** Opening Data to use block **
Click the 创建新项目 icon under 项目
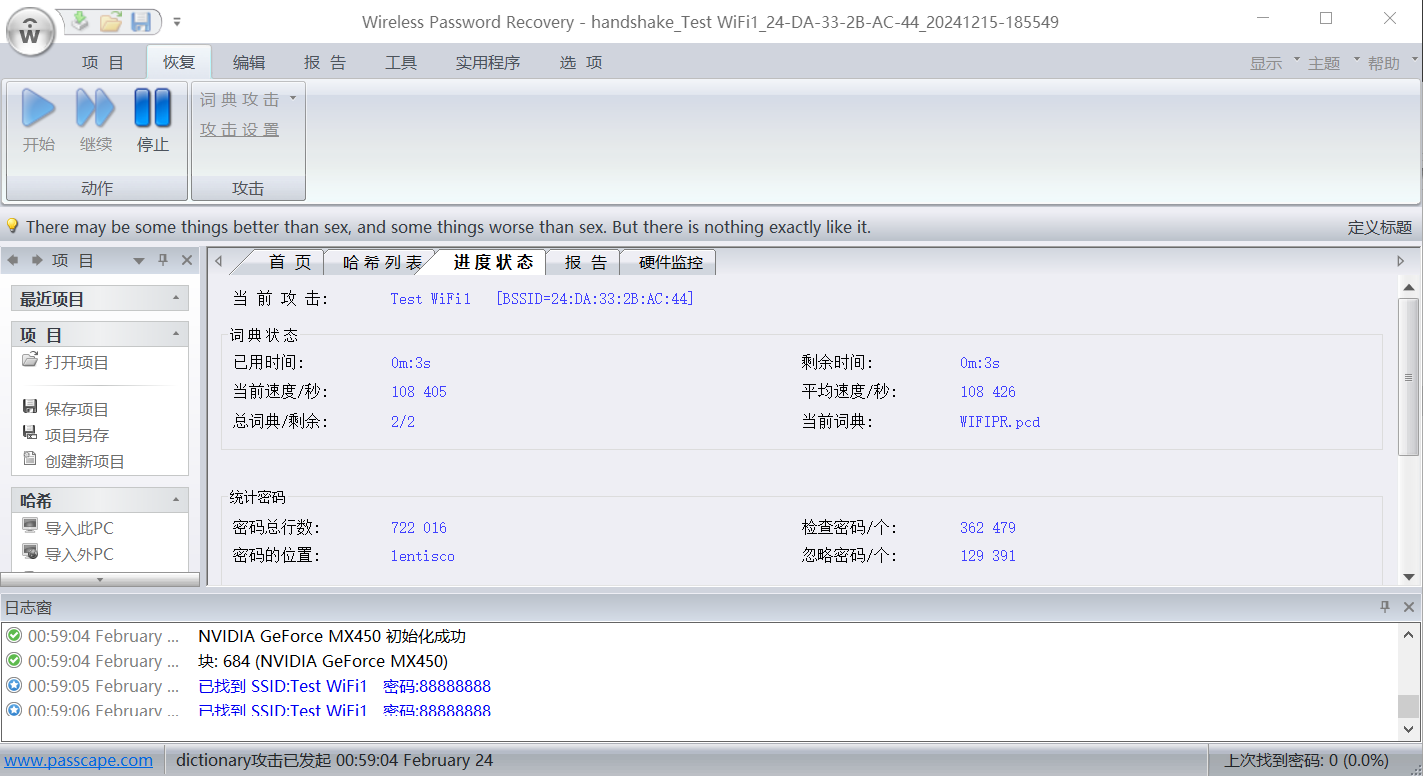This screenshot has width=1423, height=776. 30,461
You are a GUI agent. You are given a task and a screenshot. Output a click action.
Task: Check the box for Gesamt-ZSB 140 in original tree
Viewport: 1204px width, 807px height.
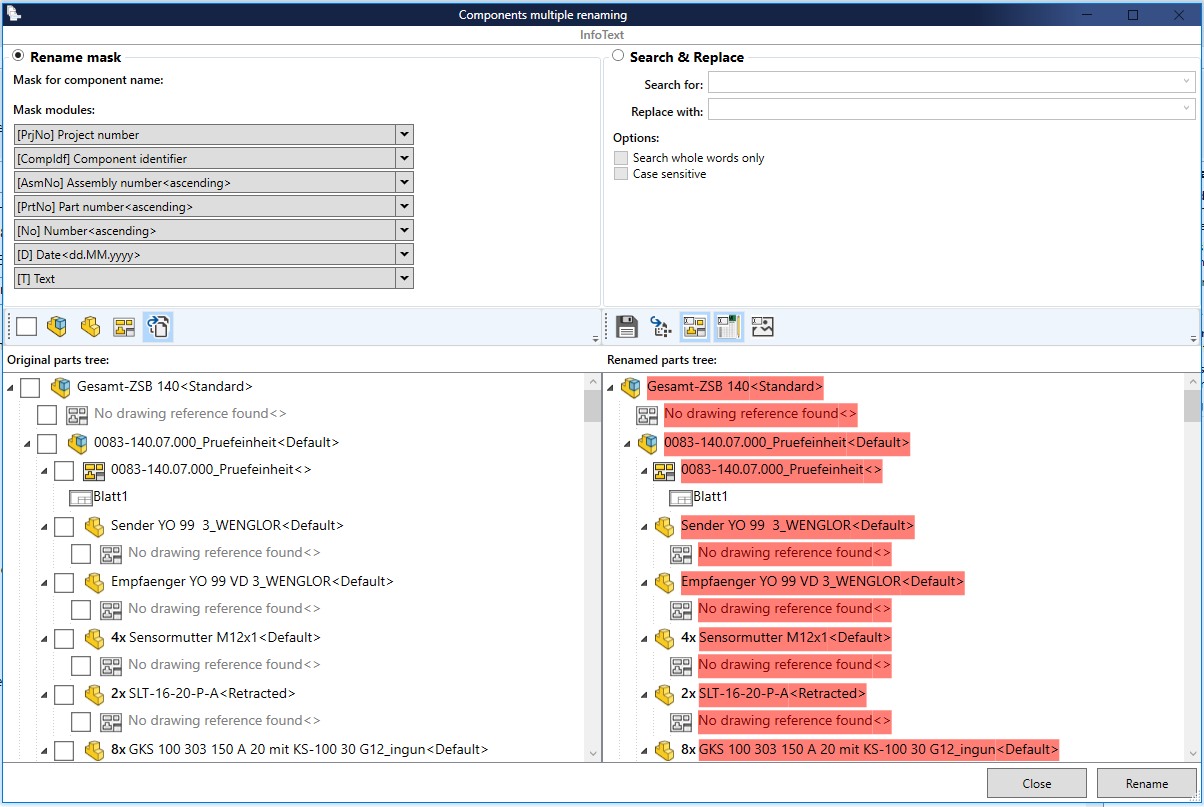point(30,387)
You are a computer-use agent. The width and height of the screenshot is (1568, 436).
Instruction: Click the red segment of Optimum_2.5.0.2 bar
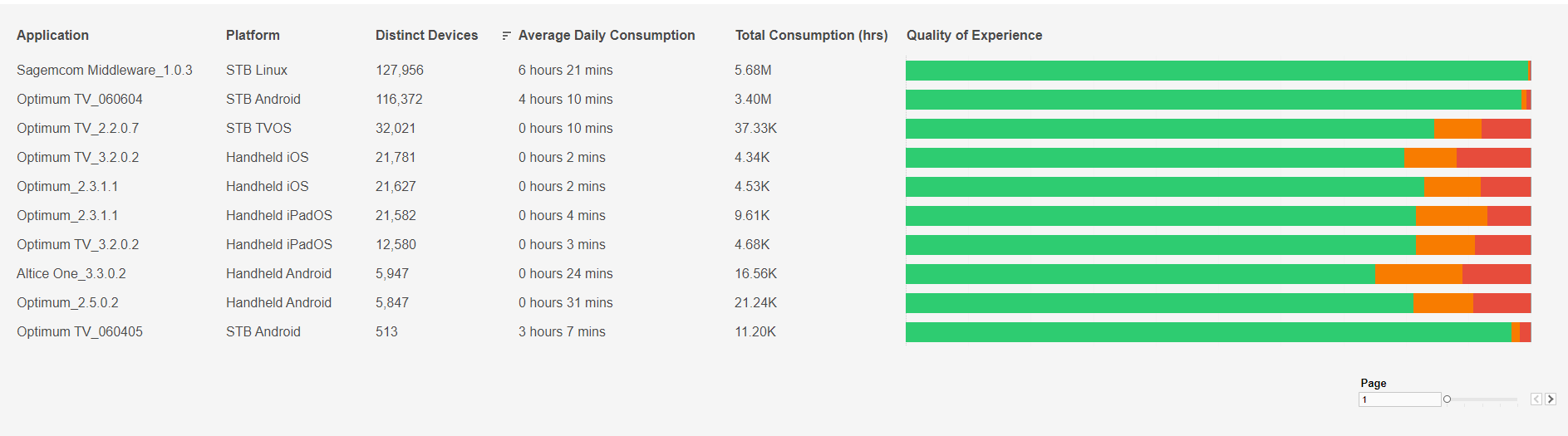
** Closing Data to use block **
*What the task requires:* Repeat the listing above word for word, omitting the pictures.

*Response area:*
Click the 创建新项目 icon under 项目
This screenshot has width=1423, height=776. 30,461
You are a GUI agent. You are given a task and a screenshot. Output a click action.
Task: Check the box for Gesamt-ZSB 140 in original tree
Viewport: 1204px width, 807px height.
point(30,387)
You are a computer-use agent. The width and height of the screenshot is (1568, 436).
Instruction: Click the red segment of Optimum_2.5.0.2 bar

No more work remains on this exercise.